• **Anweisung a**
Worauf sind die ukrainischen Streitkräfte im Osten des Landes laut dem bereitgestellten Auszug angewiesen?

════════════════

Die Europäische Union müsse sich auf Kälte-Flüchtlinge aus der Ukraine einstellen, "wir sollten damit nicht erst anfangen, wenn wir Bilder von Erfrorenen aus der Ukraine sehen." Eine weitere Flüchtlingswelle sei Teil von Putins Kalkül, sagt Margarete Klein von der Stiftung Wissenschaft und Politik (SWP), die in Berlin die deutsche Regierung berät. Der Kreml versuche einen Keil zwischen die EU-Länder zu treiben, während die Bereitschaft zur Aufnahme weiterer Flüchtlinge in manchen EU-Staaten nachlässt. 

Hohe russische Verluste 

Die russischen Bombardierungen haben aber offenbar noch ein anderes Ziel: Russlands Armee brauche dringend eine Ruhepause in der Ukraine, so SWP-Analystin Klein. "Die verzeichnet hohe materielle und personelle Verluste." Soldaten, die erst im Herbst mobilisiert wurden, helfen den russischen Streitkräften offenbar wenig. "Um die Kampfkraft der Streitkräfte zu erhöhen, reicht es nicht, schnell schlecht ausgebildete und ausgerüstete Reservisten an die Front zu schicken." Die dienten vor allem als Kanonenfutter. "Um eine mögliche neue Welle an Reservisten besser zu trainieren", brauche der Kreml Zeit. "Denn viele der potenziellen Ausbilder sind im Kampfeinsatz." 

Schlamm schränkt derzeit die Beweglichkeit der ukrainischen Armee ein. Das könnte sich bald ändern. Bild: Metin Aktas/AA/picture alliance

Darin, Russlands Armee diese Zeit nicht zu geben, liegt offenbar das wichtigste strategische Ziel der ukrainischen Streitkräfte in diesem Winter. Während die Zivilbevölkerung auf eine humanitäre Winterkatastrophe zusteuert, könnten die Minus-Temperaturen der Ukraine bald militärische Vorteile verschaffen. 

Warten auf frostige Böden

Im Osten des Landes, wo die russische Armee weite Teile der Oblast (Region) Lugansk besetzt hält, seien die ukrainischen Streitkräfte "auf gefrorenen Boden angewiesen", sagt Ukraine-Experte Nico Lange. So verfüge die Armee gerade im Nordosten des Landes über "sehr viele Fahrzeuge auf Rädern". Damit die ukrainische Armee "ihre Stärke – die Mobilität – ausspielen" könne, brauche es gefrorene Böden.

════════════════

• **Anweisung b**
Gib aus den Datenzeilen alle Zeilen von der Zeile mit „Ogłoszenia (858, 81)“ bis zum Ende der Datenzeilen einschließlich unverändert wieder.

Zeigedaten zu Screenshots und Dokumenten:
════════════════

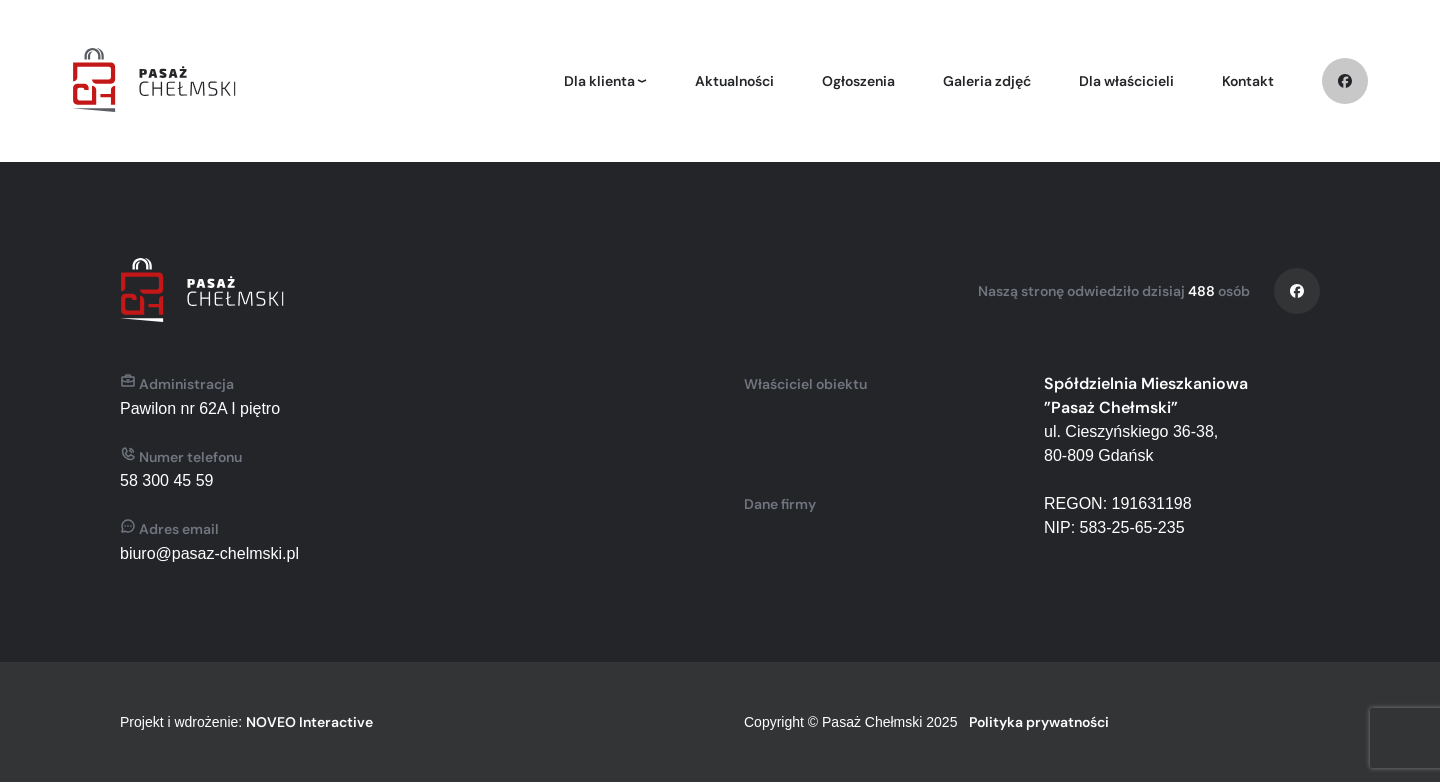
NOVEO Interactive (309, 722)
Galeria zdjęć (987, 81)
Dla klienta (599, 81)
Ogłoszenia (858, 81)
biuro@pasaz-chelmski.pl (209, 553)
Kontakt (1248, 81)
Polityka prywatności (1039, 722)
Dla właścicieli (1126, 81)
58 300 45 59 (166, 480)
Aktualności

════════════════

• **Antwort a**
Auf gefrorenen Boden.

• **Antwort b**
Ogłoszenia (858, 81)
biuro@pasaz-chelmski.pl (209, 553)
Kontakt (1248, 81)
Polityka prywatności (1039, 722)
Dla właścicieli (1126, 81)
58 300 45 59 (166, 480)
Aktualności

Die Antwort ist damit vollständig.